Sé que él hubiera preferido continuar aquella charla, o esperar mi visita otro día cualquiera, pero no ocurrió así. Mi amigo periodista, apremiado por el tiempo, debía un compromiso y partí con él. Nunca volví a verlo hasta años después, al recibir la noticia de su fallecimiento, ocurrida un día después de ser seleccionado por el jurado calificador como el Premio Nacional de Literatura.

Hoy, por una de esas casualidades que suceden cuando menos se les espera, llegó a mis manos el primer tomo de “Fragmentos de un Diario Neonato” (obra póstuma preparada en dos tomos por Cándido Gerón), integrado por sus columnas publicadas en el vespertino Última Hora.

Me atreví a abrir este tomo voluminoso de más de 600 páginas en un folio cualquiera, y allí se incluía un artículo de opinión que me hizo recordar mi reflexión anterior durante la única ocasión que pude intercambiar sonrisas y palabras con un auténtico poeta nacional. Y aquí lo reproduzco:

“El libro y el hombre El dominicano rico que no posee en su caso algún estante dedicado a los escritores nuestros, si no es enemigo de su patria, por lo menos demuestra que es indiferente a ella.

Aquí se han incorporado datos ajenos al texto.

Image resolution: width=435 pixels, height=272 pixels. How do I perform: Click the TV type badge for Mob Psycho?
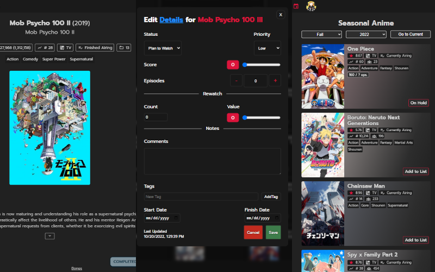point(65,47)
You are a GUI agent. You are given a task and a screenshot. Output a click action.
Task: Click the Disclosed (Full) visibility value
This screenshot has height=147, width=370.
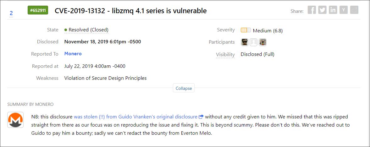(257, 54)
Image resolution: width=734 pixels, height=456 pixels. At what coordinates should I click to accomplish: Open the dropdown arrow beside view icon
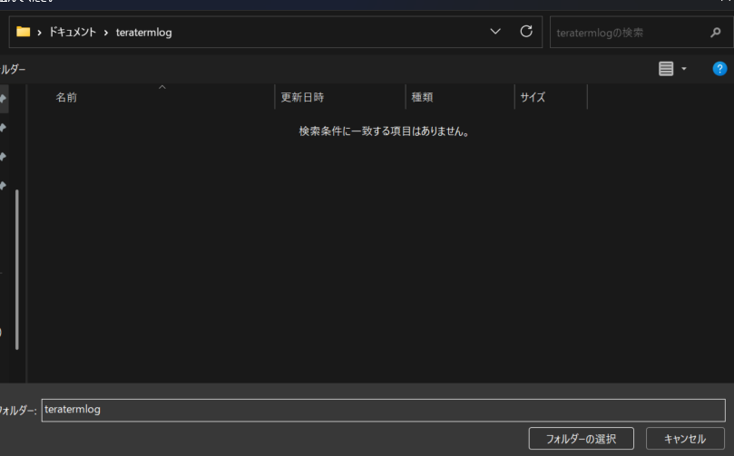click(684, 69)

Quien no venera a los grandes hombres de su país no es un verdadero hijo del pueblo en que ha nacido.

El culto a Duarte -y a todos los patricios de nuestra historia- no debe ser solo en entusiasmo de un centenario, sino un culto de todos los días, en todos los años venideros de la patria.

Toda persona de inteligencia cultivada ama a los grandes escritores que producen las diversas literaturas del mundo; porque como hombre tiene una misión universal, pero quien no reconoce el esfuerzo de los escritores nativos (algunos ya verdaderamente grandes), demuestra que no ha entendido bien las obras de Joyce, Dostoievski o de Cervantes.

El conocimiento de las grandes obras literarias del pasado nos ayuda a colocar, en su verdadero puesto, a los nuevos autores”.